◆ **Requirement**:
Write out the whole text on Sunny and Meeta's rural livelihood work word for word, without changing anything.

Sunny and Meeta are a couple working towards providing rural communities with the means of a sustained livelihood. Sunny has worked with NGO's and projects involved in afforestation, drought relief, craft development and community participation in Rajasthan, Uttar Pradesh and Bihar. He worked for a year in Haryana coordinating a rural centre for organic farming, informal learning, raising women awareness while editing and writing booklets and magazines which tried to evolve practical programmes stemming from ecological indigenous visions.

Before striking out with her partner Sunny, Meeta worked with Dastkar for 4 years organising crafts groups and establishing Crafts Bazaars in different cities. For the past 12 years Sunny and Meeta have been developing ranges of natural dyes and block prints on tussar, cotton, silk, jute with an artisan family in Rajasthan. Simultaneously they have been working with artisan families making artificial jewelry out of threads and with lacquer workers. They consult for craft agencies and groups and develop craft merchandising avenues.

October - November 2009, Craft Revival Trust
What is employment?
Is it only unskilled daily labour like drought relief programs, building roads and earthen dams - that flow away every year or digging holes to plant trees that die in percentage of the high eighties. 22 years ago as a part of a volunteer program distributing food aid and simultaneously campaigning for afforestation on community lands in rural Udaipur district of Rajasthan, I as a urban metro youngster experienced the caste system and the culture of corruption the state had ingrained in every individual.This was before the much reviled LPG age (Liberalisation - Privatisation- Globalisation). The upper castes were not easy with walling/enclosing public land to keep away sheep/goat/cow herds as that would stop their slow ingress into "public" land belonging to the panchayat or state forest preserves into their private domain. And the contractor who was carrying on public works for small dam building or digging holes for tree planting, besides keeping 15 people for every 20 listed, also used much less cement . When I asked the local villagers that why don't they protest against shoddy work, they said that it's in our interest to build a dam that flows away in the first rain, so every year we get work! So we had a whole culture of subsidy that made everyone happy. .

Data pulled from a collection
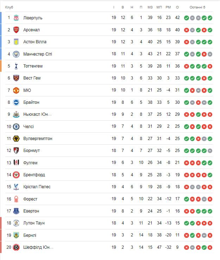Click the Останні 5 column header
The width and height of the screenshot is (220, 260).
coord(197,7)
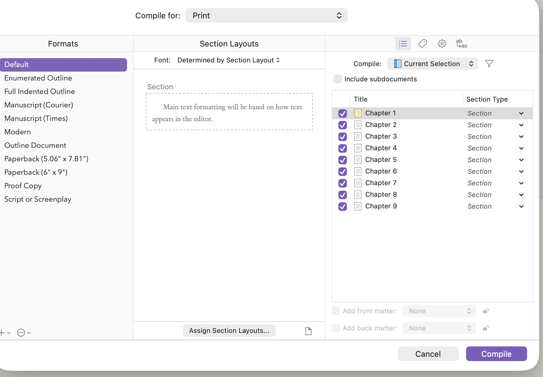Image resolution: width=543 pixels, height=377 pixels.
Task: Open the Compile for Print dropdown
Action: pos(266,16)
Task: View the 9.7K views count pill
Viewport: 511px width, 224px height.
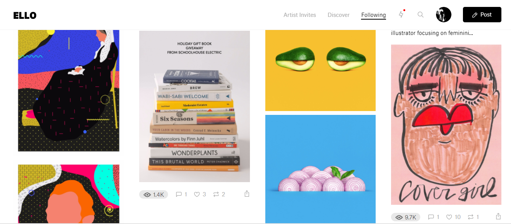Action: click(406, 217)
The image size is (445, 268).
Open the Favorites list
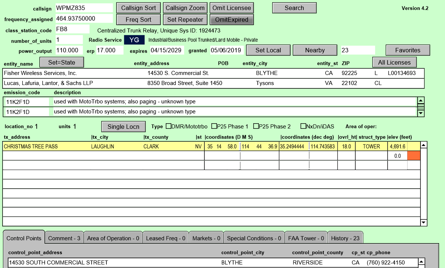pyautogui.click(x=408, y=50)
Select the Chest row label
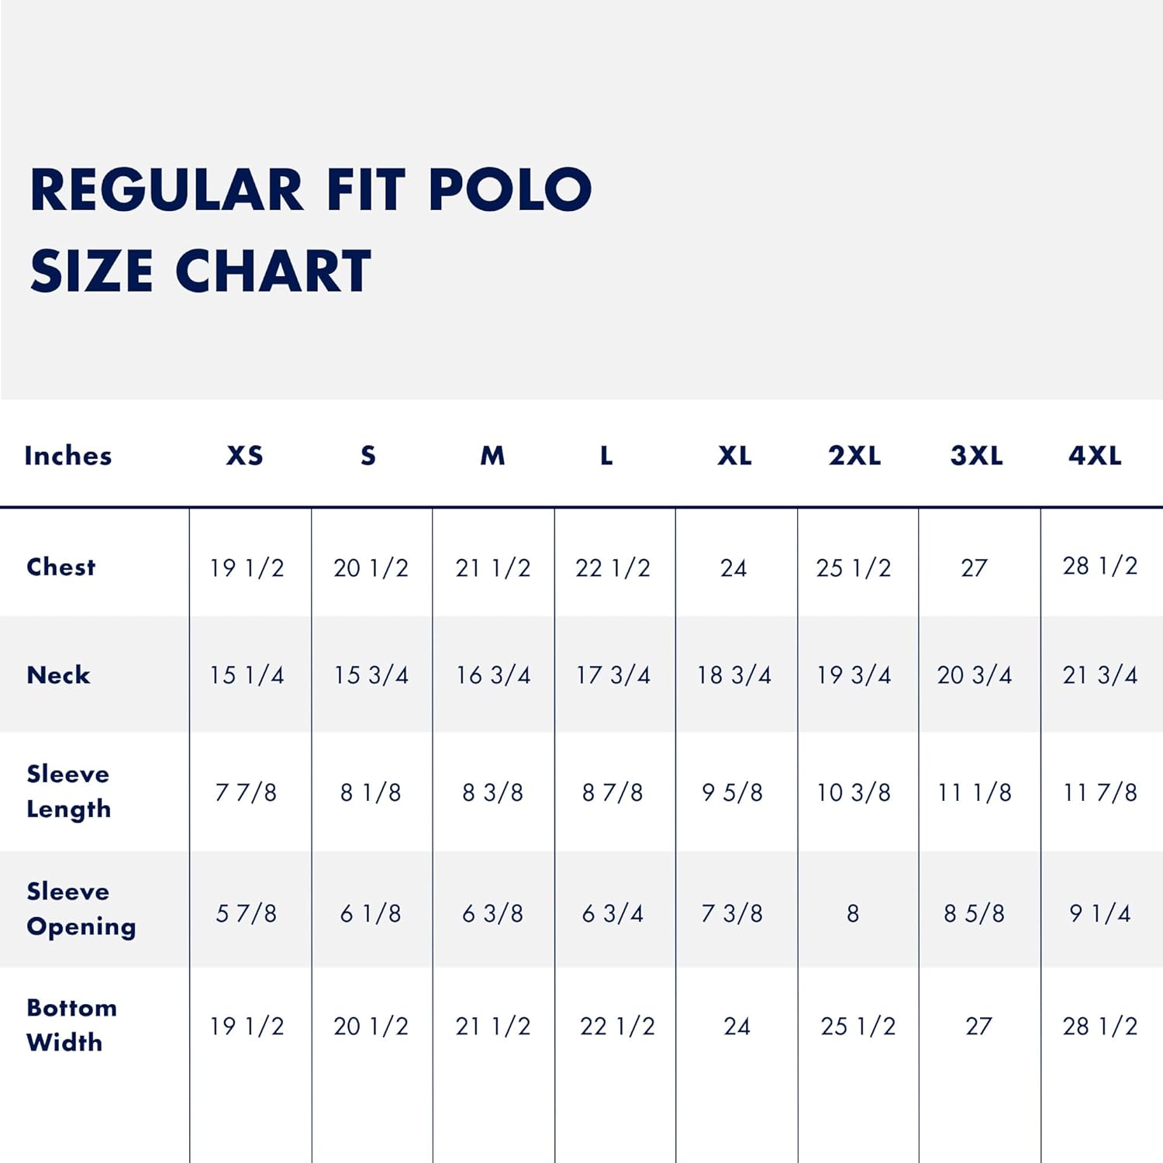1163x1163 pixels. point(61,567)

◆ **Correct answer**:
Sunny and Meeta are a couple working towards providing rural communities with the means of a sustained livelihood. Sunny has worked with NGO's and projects involved in afforestation, drought relief, craft development and community participation in Rajasthan, Uttar Pradesh and Bihar. He worked for a year in Haryana coordinating a rural centre for organic farming, informal learning, raising women awareness while editing and writing booklets and magazines which tried to evolve practical programmes stemming from ecological indigenous visions.

Before striking out with her partner Sunny, Meeta worked with Dastkar for 4 years organising crafts groups and establishing Crafts Bazaars in different cities. For the past 12 years Sunny and Meeta have been developing ranges of natural dyes and block prints on tussar, cotton, silk, jute with an artisan family in Rajasthan. Simultaneously they have been working with artisan families making artificial jewelry out of threads and with lacquer workers. They consult for craft agencies and groups and develop craft merchandising avenues.

October - November 2009, Craft Revival Trust
What is employment?
Is it only unskilled daily labour like drought relief programs, building roads and earthen dams - that flow away every year or digging holes to plant trees that die in percentage of the high eighties. 22 years ago as a part of a volunteer program distributing food aid and simultaneously campaigning for afforestation on community lands in rural Udaipur district of Rajasthan, I as a urban metro youngster experienced the caste system and the culture of corruption the state had ingrained in every individual.This was before the much reviled LPG age (Liberalisation - Privatisation- Globalisation). The upper castes were not easy with walling/enclosing public land to keep away sheep/goat/cow herds as that would stop their slow ingress into "public" land belonging to the panchayat or state forest preserves into their private domain. And the contractor who was carrying on public works for small dam building or digging holes for tree planting, besides keeping 15 people for every 20 listed, also used much less cement . When I asked the local villagers that why don't they protest against shoddy work, they said that it's in our interest to build a dam that flows away in the first rain, so every year we get work! So we had a whole culture of subsidy that made everyone happy. .